Contributing OfficeCenter for Drug Evaluation and Research
The coining of “therapeutic or pharmaceutical orphans” by Harry Shirkey initiated dedicated efforts, regulations and research to advance drug development for pediatric patients. Due to the inherent complexities of conducting studies in pediatric patients, an in vitro modeling approach is described here for providing knowledge to support design of informed and targeted in vivo study(ies) for pediatric patients.
To assess the performance of the developed in vitro gastrointestinal (GI) digestion model and explore factors that may influence in vitro and in vivo solubilization (i.e., bio-accessibility) of drug substances in neonates and young infants.

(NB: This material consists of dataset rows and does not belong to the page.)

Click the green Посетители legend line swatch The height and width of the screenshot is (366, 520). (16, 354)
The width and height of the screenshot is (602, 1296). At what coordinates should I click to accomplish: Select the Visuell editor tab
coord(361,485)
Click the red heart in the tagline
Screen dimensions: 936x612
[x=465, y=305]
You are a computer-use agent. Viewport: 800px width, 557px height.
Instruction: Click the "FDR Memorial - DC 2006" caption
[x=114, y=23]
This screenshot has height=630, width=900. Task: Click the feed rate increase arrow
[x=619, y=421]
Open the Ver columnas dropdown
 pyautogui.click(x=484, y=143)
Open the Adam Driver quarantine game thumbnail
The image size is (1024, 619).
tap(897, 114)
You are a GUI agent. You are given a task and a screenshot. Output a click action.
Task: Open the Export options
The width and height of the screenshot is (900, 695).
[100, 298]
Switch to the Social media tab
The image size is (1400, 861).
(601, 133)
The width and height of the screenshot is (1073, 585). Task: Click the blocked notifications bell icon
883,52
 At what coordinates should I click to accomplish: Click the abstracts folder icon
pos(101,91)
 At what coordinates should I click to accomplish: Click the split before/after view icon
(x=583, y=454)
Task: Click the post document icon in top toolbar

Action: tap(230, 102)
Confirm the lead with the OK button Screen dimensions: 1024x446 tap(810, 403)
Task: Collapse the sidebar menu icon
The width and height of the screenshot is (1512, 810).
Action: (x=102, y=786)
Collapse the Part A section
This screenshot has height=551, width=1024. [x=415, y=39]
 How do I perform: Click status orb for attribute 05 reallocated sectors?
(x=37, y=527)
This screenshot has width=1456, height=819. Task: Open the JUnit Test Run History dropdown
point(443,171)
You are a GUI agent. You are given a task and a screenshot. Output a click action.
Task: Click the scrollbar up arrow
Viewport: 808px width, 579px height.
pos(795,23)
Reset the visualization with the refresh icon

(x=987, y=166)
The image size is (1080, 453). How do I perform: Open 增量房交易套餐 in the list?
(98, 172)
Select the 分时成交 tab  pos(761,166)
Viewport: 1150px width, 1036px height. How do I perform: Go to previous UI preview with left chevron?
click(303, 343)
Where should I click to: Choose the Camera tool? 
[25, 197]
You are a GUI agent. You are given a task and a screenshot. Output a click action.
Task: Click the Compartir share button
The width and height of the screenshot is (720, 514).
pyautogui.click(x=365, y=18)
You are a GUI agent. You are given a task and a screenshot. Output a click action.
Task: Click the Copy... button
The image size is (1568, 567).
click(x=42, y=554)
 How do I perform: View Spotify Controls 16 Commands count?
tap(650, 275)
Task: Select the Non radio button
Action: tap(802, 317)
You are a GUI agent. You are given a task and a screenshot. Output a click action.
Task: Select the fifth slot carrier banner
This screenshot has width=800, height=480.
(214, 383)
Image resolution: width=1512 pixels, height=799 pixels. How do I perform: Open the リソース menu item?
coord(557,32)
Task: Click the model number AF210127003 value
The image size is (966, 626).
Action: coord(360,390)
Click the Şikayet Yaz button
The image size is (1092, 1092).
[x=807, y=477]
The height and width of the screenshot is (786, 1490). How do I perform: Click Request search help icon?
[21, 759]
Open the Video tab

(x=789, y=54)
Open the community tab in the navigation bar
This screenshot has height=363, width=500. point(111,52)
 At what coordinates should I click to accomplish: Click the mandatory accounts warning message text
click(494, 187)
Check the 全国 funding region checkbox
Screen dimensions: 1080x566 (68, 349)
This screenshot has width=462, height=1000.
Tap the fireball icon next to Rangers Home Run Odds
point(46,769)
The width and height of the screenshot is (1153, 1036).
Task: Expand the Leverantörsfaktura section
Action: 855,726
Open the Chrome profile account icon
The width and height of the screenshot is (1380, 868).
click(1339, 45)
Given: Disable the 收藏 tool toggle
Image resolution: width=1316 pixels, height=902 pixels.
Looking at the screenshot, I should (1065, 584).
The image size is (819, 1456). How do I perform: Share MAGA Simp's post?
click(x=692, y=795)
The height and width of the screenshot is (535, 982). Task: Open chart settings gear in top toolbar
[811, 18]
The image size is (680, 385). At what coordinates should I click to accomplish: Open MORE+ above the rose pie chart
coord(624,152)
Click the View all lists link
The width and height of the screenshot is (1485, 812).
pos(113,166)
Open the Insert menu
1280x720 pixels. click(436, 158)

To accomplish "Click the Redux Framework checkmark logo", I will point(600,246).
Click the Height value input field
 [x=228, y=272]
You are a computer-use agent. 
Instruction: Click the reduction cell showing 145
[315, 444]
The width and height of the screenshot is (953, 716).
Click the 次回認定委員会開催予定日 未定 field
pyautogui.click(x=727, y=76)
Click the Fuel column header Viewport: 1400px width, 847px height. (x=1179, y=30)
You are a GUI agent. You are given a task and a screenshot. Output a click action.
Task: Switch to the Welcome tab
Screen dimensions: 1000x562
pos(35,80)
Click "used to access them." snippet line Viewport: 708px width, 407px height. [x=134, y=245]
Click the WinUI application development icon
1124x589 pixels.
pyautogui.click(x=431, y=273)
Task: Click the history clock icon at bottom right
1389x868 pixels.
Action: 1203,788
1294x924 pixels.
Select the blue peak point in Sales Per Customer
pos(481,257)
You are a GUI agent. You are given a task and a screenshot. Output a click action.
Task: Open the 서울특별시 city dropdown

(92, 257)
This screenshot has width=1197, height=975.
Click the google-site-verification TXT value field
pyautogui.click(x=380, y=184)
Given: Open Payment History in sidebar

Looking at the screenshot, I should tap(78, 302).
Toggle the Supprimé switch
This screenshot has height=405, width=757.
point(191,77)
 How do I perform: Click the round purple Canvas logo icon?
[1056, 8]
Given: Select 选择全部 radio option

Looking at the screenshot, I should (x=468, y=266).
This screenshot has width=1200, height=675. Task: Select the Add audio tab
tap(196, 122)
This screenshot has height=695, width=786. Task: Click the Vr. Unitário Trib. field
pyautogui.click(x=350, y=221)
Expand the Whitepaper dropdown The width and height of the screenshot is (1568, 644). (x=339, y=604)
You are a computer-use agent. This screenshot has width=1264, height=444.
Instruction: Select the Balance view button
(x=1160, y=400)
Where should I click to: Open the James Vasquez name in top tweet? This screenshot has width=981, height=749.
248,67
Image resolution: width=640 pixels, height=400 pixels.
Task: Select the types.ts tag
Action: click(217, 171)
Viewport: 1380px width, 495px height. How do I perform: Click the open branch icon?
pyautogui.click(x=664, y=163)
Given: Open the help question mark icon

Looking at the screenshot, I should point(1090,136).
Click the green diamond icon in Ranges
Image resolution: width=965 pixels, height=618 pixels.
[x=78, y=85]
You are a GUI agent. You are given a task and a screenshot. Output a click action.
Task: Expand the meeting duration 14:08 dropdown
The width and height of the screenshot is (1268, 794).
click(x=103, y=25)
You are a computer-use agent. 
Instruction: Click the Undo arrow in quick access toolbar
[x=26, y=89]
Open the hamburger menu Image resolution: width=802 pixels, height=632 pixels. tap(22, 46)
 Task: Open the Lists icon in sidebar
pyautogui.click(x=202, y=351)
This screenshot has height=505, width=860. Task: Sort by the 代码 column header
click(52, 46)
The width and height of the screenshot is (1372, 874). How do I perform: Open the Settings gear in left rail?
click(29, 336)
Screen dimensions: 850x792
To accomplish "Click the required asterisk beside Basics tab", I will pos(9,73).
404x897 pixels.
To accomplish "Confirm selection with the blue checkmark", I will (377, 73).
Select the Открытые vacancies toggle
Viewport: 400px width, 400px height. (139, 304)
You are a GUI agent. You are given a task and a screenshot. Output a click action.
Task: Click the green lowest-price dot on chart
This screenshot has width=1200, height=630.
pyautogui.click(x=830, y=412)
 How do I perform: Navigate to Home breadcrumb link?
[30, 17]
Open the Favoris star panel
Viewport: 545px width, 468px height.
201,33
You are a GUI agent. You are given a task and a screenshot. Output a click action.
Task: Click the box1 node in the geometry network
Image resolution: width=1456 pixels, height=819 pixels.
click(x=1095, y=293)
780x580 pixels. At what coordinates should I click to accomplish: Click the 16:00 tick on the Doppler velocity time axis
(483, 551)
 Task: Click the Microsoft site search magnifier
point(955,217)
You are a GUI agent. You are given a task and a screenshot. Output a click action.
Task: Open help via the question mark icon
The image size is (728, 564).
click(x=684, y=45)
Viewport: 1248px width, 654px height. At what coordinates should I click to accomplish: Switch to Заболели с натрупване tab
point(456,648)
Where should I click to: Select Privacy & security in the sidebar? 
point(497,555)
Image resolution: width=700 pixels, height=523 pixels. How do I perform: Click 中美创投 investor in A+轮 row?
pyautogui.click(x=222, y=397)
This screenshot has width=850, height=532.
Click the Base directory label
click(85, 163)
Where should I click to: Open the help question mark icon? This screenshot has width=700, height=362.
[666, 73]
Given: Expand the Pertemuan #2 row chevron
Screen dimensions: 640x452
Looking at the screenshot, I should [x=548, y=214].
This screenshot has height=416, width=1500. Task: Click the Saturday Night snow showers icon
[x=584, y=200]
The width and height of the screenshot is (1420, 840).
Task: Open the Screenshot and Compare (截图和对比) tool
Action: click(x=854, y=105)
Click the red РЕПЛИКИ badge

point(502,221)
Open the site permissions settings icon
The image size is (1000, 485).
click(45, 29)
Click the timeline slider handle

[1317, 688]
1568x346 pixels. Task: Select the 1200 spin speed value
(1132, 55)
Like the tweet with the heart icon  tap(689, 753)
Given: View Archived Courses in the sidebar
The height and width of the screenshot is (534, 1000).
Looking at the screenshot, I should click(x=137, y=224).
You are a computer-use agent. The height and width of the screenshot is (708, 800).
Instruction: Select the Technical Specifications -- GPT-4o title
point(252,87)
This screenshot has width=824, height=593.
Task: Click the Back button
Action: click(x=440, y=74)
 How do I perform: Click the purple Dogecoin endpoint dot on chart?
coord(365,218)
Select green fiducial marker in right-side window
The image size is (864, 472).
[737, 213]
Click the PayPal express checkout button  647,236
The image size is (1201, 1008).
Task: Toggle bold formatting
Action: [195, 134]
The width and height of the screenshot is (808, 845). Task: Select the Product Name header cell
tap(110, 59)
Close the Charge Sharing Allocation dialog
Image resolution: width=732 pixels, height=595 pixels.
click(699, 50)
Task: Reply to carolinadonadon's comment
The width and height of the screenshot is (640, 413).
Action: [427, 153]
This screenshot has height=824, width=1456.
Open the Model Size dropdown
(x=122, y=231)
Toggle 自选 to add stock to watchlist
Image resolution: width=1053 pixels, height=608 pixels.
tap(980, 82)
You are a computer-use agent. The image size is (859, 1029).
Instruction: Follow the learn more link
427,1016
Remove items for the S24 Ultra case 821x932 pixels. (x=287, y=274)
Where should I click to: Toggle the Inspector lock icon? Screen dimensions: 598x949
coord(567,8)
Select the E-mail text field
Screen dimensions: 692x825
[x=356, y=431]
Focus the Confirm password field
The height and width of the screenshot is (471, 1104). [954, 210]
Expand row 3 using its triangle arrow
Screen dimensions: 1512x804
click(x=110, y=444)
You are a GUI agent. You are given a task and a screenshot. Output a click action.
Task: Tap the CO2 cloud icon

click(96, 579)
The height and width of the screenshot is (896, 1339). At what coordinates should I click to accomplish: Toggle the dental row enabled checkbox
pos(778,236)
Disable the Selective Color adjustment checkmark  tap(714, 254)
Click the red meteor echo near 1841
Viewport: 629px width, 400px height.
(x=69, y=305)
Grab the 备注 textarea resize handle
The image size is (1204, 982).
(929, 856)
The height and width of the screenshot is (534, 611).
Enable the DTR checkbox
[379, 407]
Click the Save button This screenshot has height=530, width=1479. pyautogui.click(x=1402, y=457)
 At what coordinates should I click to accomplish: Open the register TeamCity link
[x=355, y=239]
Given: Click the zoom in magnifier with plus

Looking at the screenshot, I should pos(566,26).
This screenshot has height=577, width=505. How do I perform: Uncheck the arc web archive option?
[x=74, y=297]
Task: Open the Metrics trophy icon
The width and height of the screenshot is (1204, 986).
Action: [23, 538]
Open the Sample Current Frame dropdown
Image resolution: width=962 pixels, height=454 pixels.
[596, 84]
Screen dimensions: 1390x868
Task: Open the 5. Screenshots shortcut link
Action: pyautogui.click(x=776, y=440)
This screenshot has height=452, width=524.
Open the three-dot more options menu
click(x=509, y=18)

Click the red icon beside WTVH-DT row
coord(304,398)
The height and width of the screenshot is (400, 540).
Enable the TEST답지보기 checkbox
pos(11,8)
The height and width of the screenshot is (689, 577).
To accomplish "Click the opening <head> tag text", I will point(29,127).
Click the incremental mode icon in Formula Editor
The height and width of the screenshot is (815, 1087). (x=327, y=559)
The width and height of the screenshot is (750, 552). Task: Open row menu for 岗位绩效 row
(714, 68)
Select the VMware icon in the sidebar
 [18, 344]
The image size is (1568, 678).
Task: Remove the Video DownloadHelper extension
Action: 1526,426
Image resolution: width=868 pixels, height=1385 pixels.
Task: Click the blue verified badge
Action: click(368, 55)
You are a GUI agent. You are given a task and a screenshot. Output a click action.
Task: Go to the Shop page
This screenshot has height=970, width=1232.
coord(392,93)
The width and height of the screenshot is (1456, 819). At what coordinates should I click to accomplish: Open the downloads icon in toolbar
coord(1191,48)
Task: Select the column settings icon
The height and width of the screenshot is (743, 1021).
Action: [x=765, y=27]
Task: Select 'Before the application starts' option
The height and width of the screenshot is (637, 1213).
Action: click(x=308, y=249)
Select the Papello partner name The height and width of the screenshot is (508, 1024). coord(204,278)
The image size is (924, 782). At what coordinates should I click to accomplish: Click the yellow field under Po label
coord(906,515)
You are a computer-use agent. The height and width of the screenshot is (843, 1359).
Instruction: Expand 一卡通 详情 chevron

The dynamic in vitro lipolysis model (Klitgaard et al. 2017) was used for testing study model drugs (furosemide, ibuprofen and fluconazole). Their solubilization and phase distribution were studied in various media (e.g., infant formula, and fed and fasted state simulated gastric and intestinal biorelevant media with and without digestive enzymes) with varying viscosity.
Furosemide: Displayed higher solubilization in the aqueous phase in fed state than “fasted state” (i.e., pre-feeding). Furosemide solubilization as drug substance or crushed tablet increased in the presence of food (infant formula) but was not further influenced by the GI digestion of the infant formula. Ibuprofen: All drug was solubilized in the aqueous phase of the gastric and intestinal steps in fed state experiments. However, in “fasted state” experiments, in the gastric step, ibuprofen precipitated completely and redissolved in the intestinal step where 40% of ibuprofen was solubilized in the aqueous phase. Digestion products decreased the amount of ibuprofen in the aqueous phase, as ibuprofen partitioned between the lipid and the aqueous phase. Fluconazole was fully solubilized in the aqueous phase in both gastric and intestinal steps and was unaffected by the altered test conditions.
The developed GI digestion model may inform in vitro drug product performance by mimicking feeding patterns and processes occurring in the GI tract of the neonates and young infants. Integration of such knowledge with intended therapeutic outcomes can advance building in clinical relevance in development of dosage forms for neonates and young infants with greater therapeutic benefit, and ultimately, facilitate better informed regulatory decision-making.